BEREITGESTELLTER TEXT.
>>>

Übergewicht und Adipositas sind definiert als eine übermäßige Ansammlung von Körperfett, welche zur Beeinträchtigung der Gesundheit führt. Zur Klassifikation wird üblicherweise der im klinischen Alltag einfach zu bestimmende Body-Mass-Index (BMI) verwendet, für dessen Berechnung das Gewicht einer Person in Kilogramm durch das Quadrat ihrer Körpergröße in Metern dividiert wird (kg/m2). Der BMI gibt zwar keine direkt Auskunft über den Körperfettgehalt, da er keine Differenzierung der Körperzusammensetzung in Fett- und Muskelmasse ermöglicht; auf Gruppenebene korreliert er jedoch gut mit direkten Messungen zur Bestimmung der Körperfettmasse (Schienkiewitz et al. 2017). Die Weltgesundheitsorganisation (WHO) definiert und klassifiziert anhand des BMI den Begriff Übergewicht (BMI 25–29,9 kg/m2) sowie drei Schweregrade der Adipositas (BMI ≥ 30 kg/m2) (vgl. Tab. 1).
Tab. 1
Body-Mass-Index (BMI)-Klassifizierung und Risikobewertung. (World Health Organization 2018)
Klassifikation
BMI (kg/m2)
Risiko für adipositasassoziierte Begleit- und Folgeerkrankungen
Untergewicht
< 18,5
Niedrig
Normalgewicht
18,5–24,9
Durchschnittlich
Übergewicht
25–29,9
Leicht erhöht
Adipositas
> 30
 
Grad I
30,0–34,9
Moderat
Grad II
35,0–39,9
Schwerwiegend
Grad III
> 40
Morbid
Ein erhöhter BMI stellt einen Risikofaktor für nicht übertragbare Krankheiten wie Diabetes, kardiovaskuläre Erkrankungen, Erkrankungen des Bewegungsapparats und einige Krebserkrankungen dar, was zu einer dramatischen Verschlechterung der Lebensqualität und -erwartung führt. Die Adipositas wird inzwischen von der WHO sowie internationalen Fachgesellschaften als chronische und fortschreitende Erkrankung angesehen (World Health Organization 2018). In Deutschland ist Adipositas unter dem ICD-10-Code E66 als Krankheit klassifiziert (Bundesinstitut für Arzneimittel und Medizinprodukte [BfArM] 2022).

Pathophysiologie

Die Hauptursache für Übergewicht und Adipositas stellt ein langfristiges Energieungleichgewicht mit einem erhöhten Maß an aufgenommenen in Relation zu verbrauchten Kalorien dar. Da der Mensch und seine Vorfahren in der Evolution Zeiten der Unterernährung überstehen mussten, hat der Selektionsdruck höchstwahrscheinlich einen Genotyp gefördert, der Überernährung, geringen Energieverbrauch und körperliche Inaktivität begünstigt (Blüher 2019).

<<<

EINGABEDATEN.
>>>

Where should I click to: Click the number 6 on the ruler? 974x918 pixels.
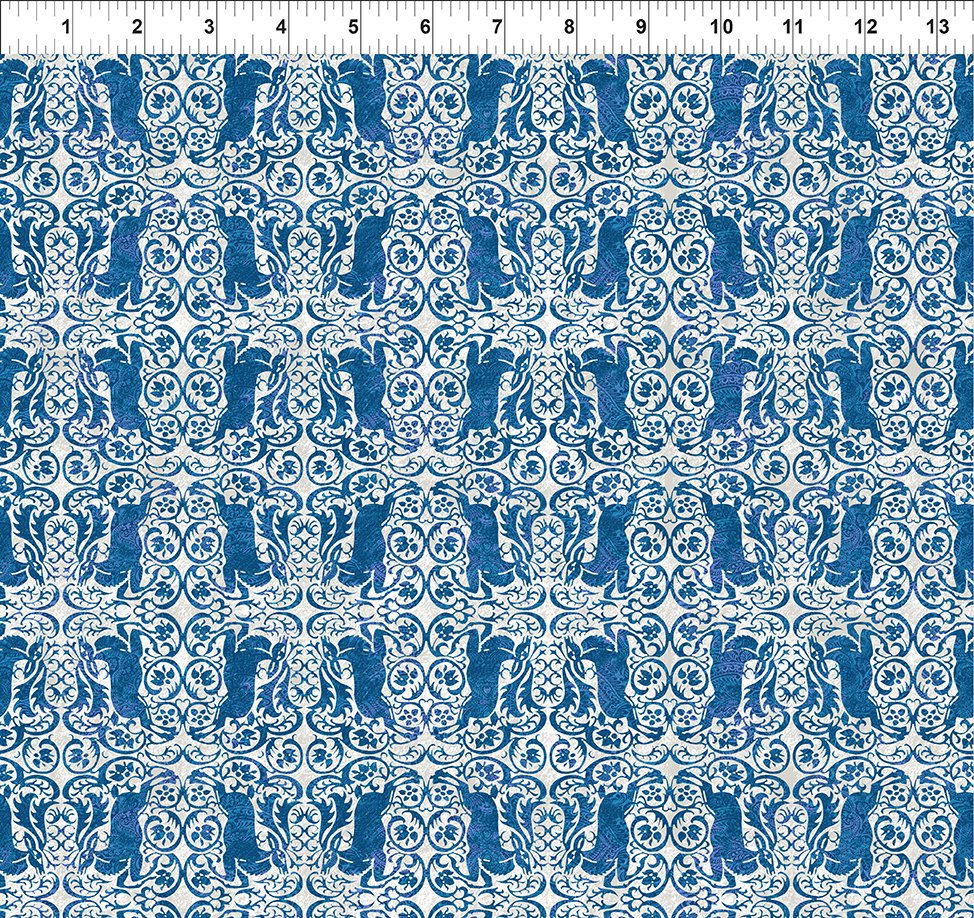[x=425, y=27]
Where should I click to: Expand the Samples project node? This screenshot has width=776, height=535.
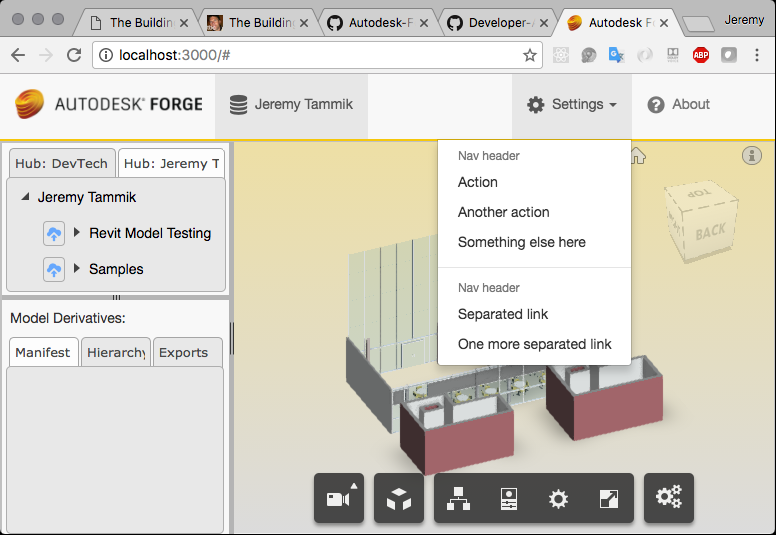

<<<

IHRE AUFGABEN.
1. Geben Sie den Text über Übergewicht und Adipositas von „Übergewicht und Adipositas sind“ bis „30 kg/m2) (vgl. Tab. 1).“ wortgetreu wieder.
2. Schreiben Sie den Text über Übergewicht und Adipositas im Anschluss an seinen letzten Satz weiter.
Die Auflistung ist eigenständiges Material und gehört nicht zum Text über Übergewicht und Adipositas.

AUFGABENERGEBNISSE.
1.
Übergewicht und Adipositas sind definiert als eine übermäßige Ansammlung von Körperfett, welche zur Beeinträchtigung der Gesundheit führt. Zur Klassifikation wird üblicherweise der im klinischen Alltag einfach zu bestimmende Body-Mass-Index (BMI) verwendet, für dessen Berechnung das Gewicht einer Person in Kilogramm durch das Quadrat ihrer Körpergröße in Metern dividiert wird (kg/m2). Der BMI gibt zwar keine direkt Auskunft über den Körperfettgehalt, da er keine Differenzierung der Körperzusammensetzung in Fett- und Muskelmasse ermöglicht; auf Gruppenebene korreliert er jedoch gut mit direkten Messungen zur Bestimmung der Körperfettmasse (Schienkiewitz et al. 2017). Die Weltgesundheitsorganisation (WHO) definiert und klassifiziert anhand des BMI den Begriff Übergewicht (BMI 25–29,9 kg/m2) sowie drei Schweregrade der Adipositas (BMI ≥ 30 kg/m2) (vgl. Tab. 1).

2.
Ätiologie

Ätiologisch sind Assoziationen mit biologischen, psychosozialen sowie umweltbedingten Risikofaktoren bekannt. Hierzu gehören u. a. eine familiäre Prädisposition, genetische Ursachen, der Lebensstil im Sinne von Bewegungsmangel und Fehlernährung, eine ständige Verfügbarkeit von Nahrung, Schlafmangel, Stress, Nikotinverzicht oder auch ein niedriger Sozialstatus. Dazu können Übergewicht und Adipositas auf dem Boden psychiatrischer Grunderkrankungen wie Depression oder Essstörungen (z. B. Binge Eating Disorder, Night Eating Disorder) sowie endokrinen Erkrankungen (z. B. Hypothyreose, Cushing-Syndrom) entstehen. Bestimmte Medikamente wie Antidepressiva, Neuroleptika, Antidiabetika, Glukokortikoide, einige Kontrazeptiva oder Betablocker können zur Körperfettvermehrung beitragen. Weitere Ursachen stellen Immobilisierung oder eine Schwangerschaft dar (Deutsche Adipositas-Gesellschaft [DAG] e.V. 2014).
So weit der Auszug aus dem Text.